Diversity the key to 2006 Biennial
The Biennial 2006 opens to the public on Friday, April 21, and features 83 works from 50 Bermudian and resident artists. The collection includes video installations, conceptual works and sculptures, paintings, drawings and photography.
Bermuda National Gallery director Laura Gorham said: “The vision of the BNG in staging the first Biennial in 1994 was to not only seek to recognize living Bermuda artists but also to encourage and challenge them to create work that could stand comparison with work on an international level.”
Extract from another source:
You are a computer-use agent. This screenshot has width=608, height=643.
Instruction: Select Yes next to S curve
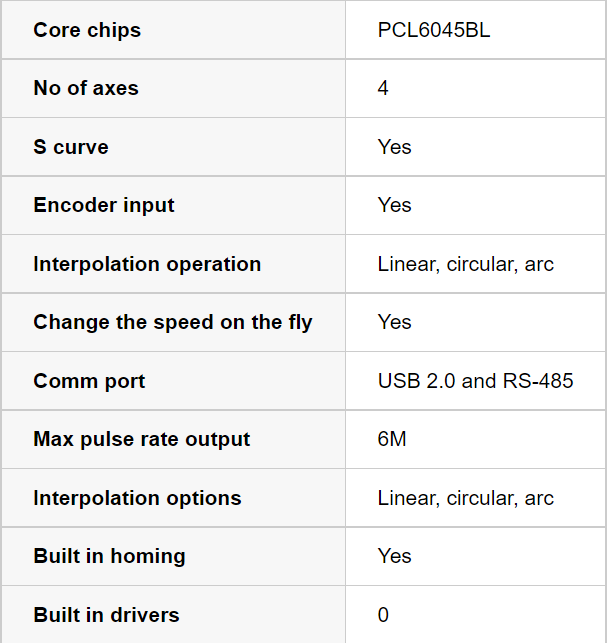click(x=394, y=147)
BNG curator David Mitchell agreed: “There is a very high standard of art here. The international jurors often come expecting to see ‘island art’, but they don’t… This exhibition shows the diversity and quality of local art in a whole range of mediums and styles.”
Three dimensional
Take Katherine Harriott’s Red for example. This three-dimensional piece includes a life-size red dress made of screen wire suspended inside a roughly six-feet tall box, also made of screen wire. Embroidered in red needlepoint on the sides of the box are the words of a poem — a poem written by the artist’s sister, Margie Harriott, who also has artwork on display for the first time at this year’s Biennial.
This is the second time Katherine Harriott’s art has appeared in the exhibition. She works at the Women’s Resource Centre, so her artwork usually reflects feminist issues from her point of view.
Facing Red is something completely different. Graham Foster’s Golden Ocean is a large painting that features about 200 different fish — real and make-believe — swimming in a golden ocean. Men walk on tightropes above the water. Foster said a Hindu saying that depicts heaven as a golden ocean was the inspiration behind the piece.
“When we die our souls fall into the golden ocean, and we become one and the same as the Creator. The tightrope walkers are forging their way through the trials and tribulations of life… Some people fall off and some people make it to the end,” he explained.
Foster said he worked on the piece while watching his young son — he painted when his son napped.
But he confessed he was sick of painting fish by the time he finished. (There are between 200 and 300 of them.)